Conversely, the defendants unanimously claimed that they had actively implemented ‘policies’ against extremist material, and that they were working with law enforcement entities to improve regulations on the matter. Self-regulation and ethics versus common liability law.

The companies also pointed out the fact that they were not publishers, hence they could not face liability for the material users post on their networks. This is not, however, the issue at stake: the complaint concerns the use of the network not as a mere way to broadcast messages, but as a way to recruit murderers, provide them with convenient tools to communicate and to prepare criminal operations—allegations for which law does not exempt social media companies from liability.

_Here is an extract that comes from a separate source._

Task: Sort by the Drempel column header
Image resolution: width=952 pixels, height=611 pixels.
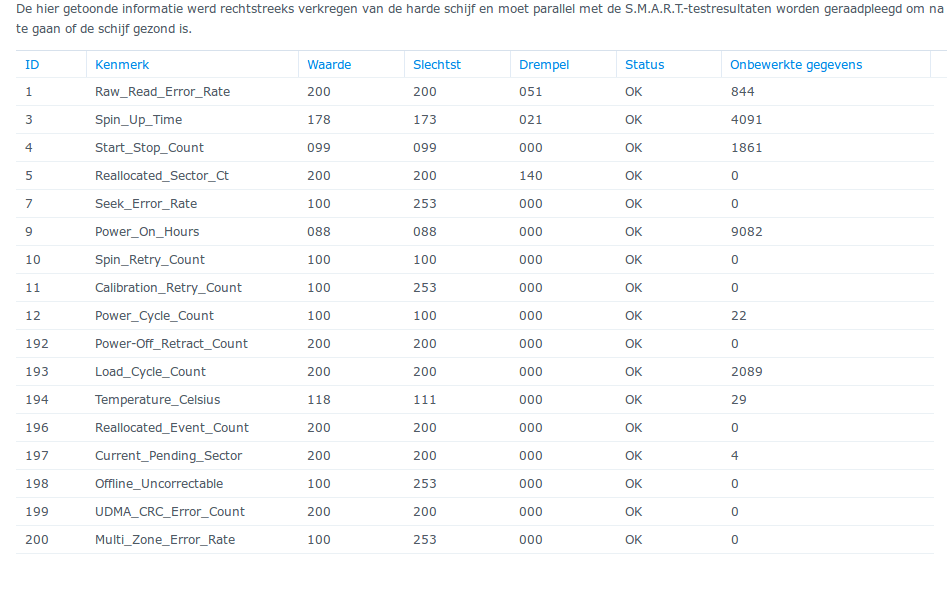Action: click(x=544, y=65)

These allegations are worth being ‘taken seriously’, should the law be unclear on whether the companies could be charged indeed, and should the total exemption from liability of such companies pleading for their ‘neutrality’ be the exception rather than the norm.

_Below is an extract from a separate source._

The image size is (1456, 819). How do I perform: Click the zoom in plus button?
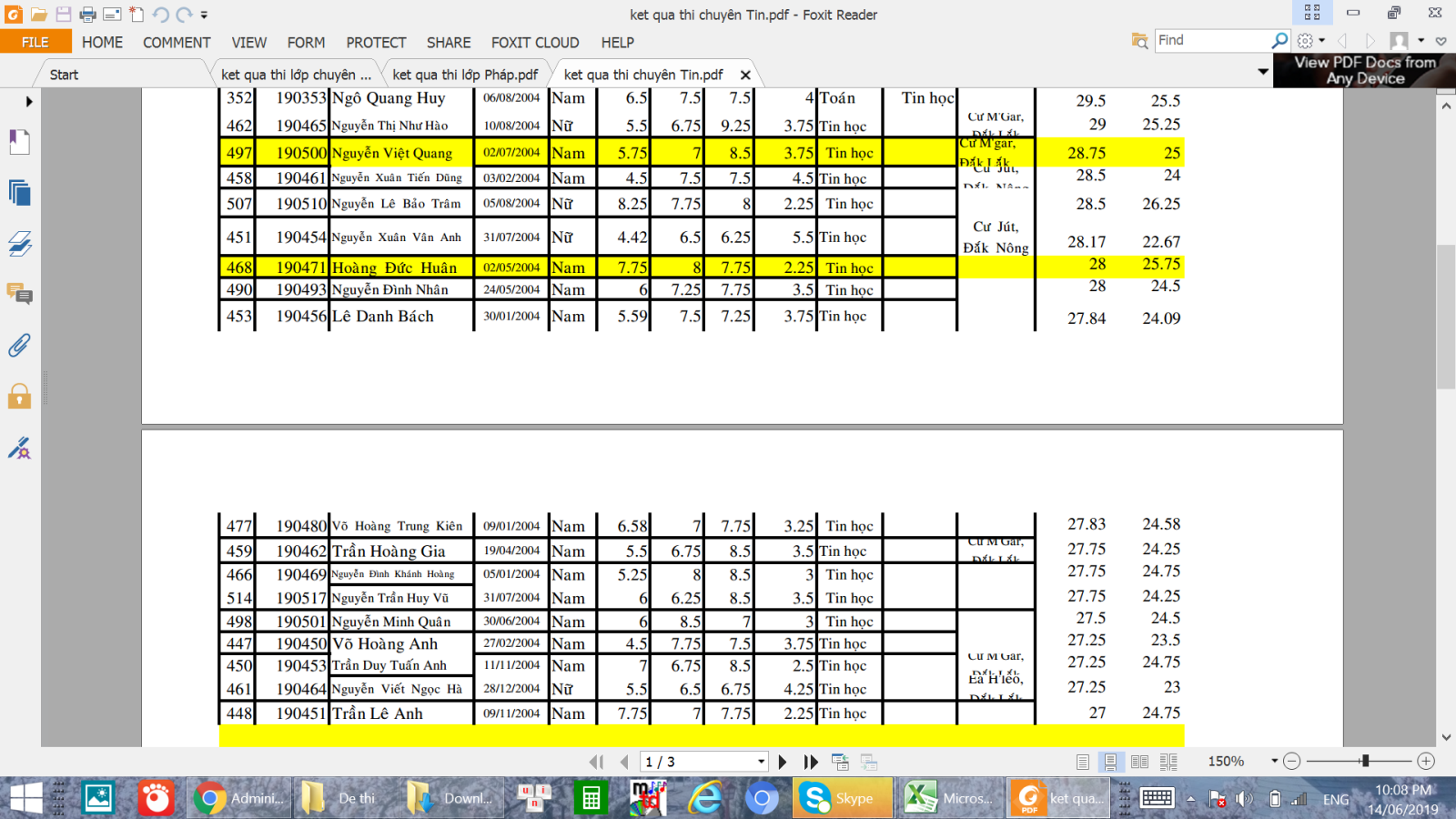click(1426, 761)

The question of principle is thus as follows: is exemption from liability of those who hold the ‘digital space’ together really the norm?

If so, their exemption from liability needs to be extended to a scenario that had not been covered by the law yet. If not, then common liability law is the rightful legal basis to assess whether the companies can be found liable or not—provided that a direct causal link between the unlawful act and an actual harm suffered by the applicant can be demonstrated.

 

 

The legal dispute is clear.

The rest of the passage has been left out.